→ **TASK TO CARRY OUT**: Write down exactly the lines from the one below that has "This screenshot has" to the end of the data, both ends included; the pictures should not appear in your copy.
─── RECORDS PROVIDED
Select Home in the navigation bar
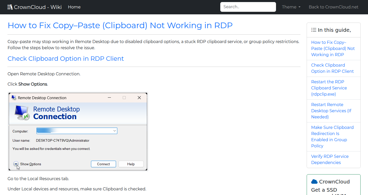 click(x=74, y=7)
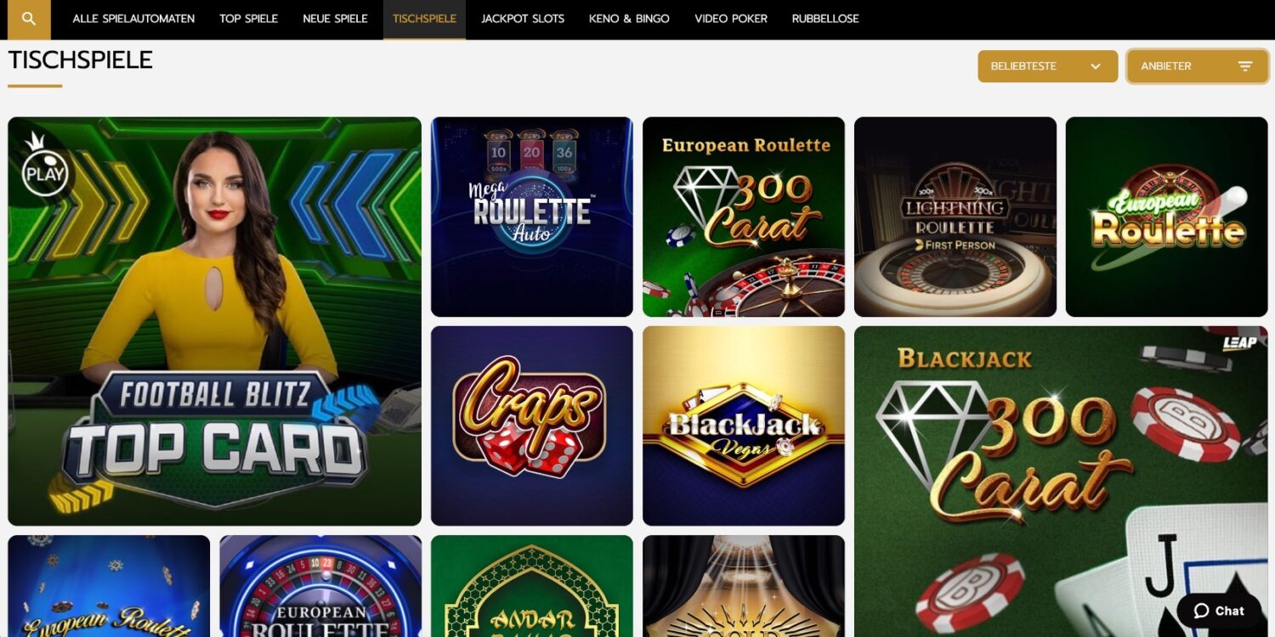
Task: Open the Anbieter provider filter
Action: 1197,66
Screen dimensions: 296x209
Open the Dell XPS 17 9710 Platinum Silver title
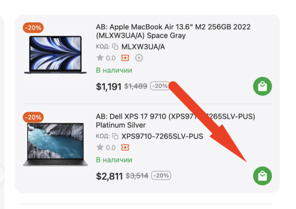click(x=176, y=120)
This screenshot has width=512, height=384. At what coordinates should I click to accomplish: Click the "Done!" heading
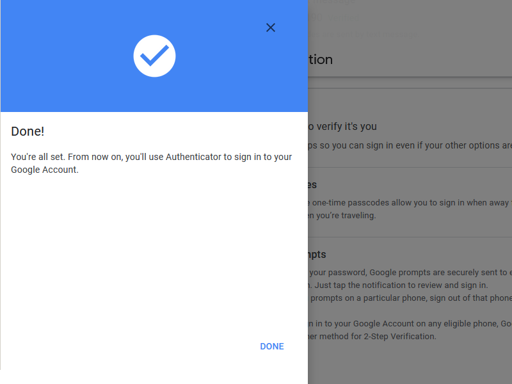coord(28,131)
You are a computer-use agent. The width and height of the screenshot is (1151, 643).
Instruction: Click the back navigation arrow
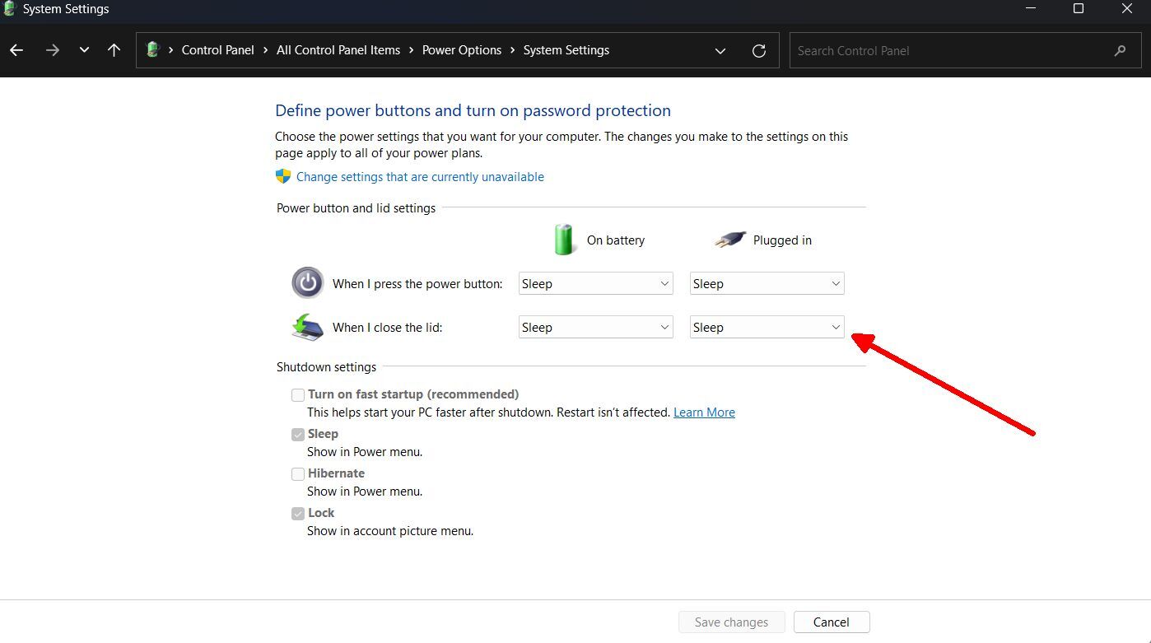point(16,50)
──────
→ **RESULT OF THE TASK**:
This screenshot has width=512, height=384. At what coordinates should I click to accomplish: Click the "Done!" heading
coord(28,131)
You are a computer-use agent. The width and height of the screenshot is (1151, 643).
Instruction: Click the back navigation arrow
point(16,50)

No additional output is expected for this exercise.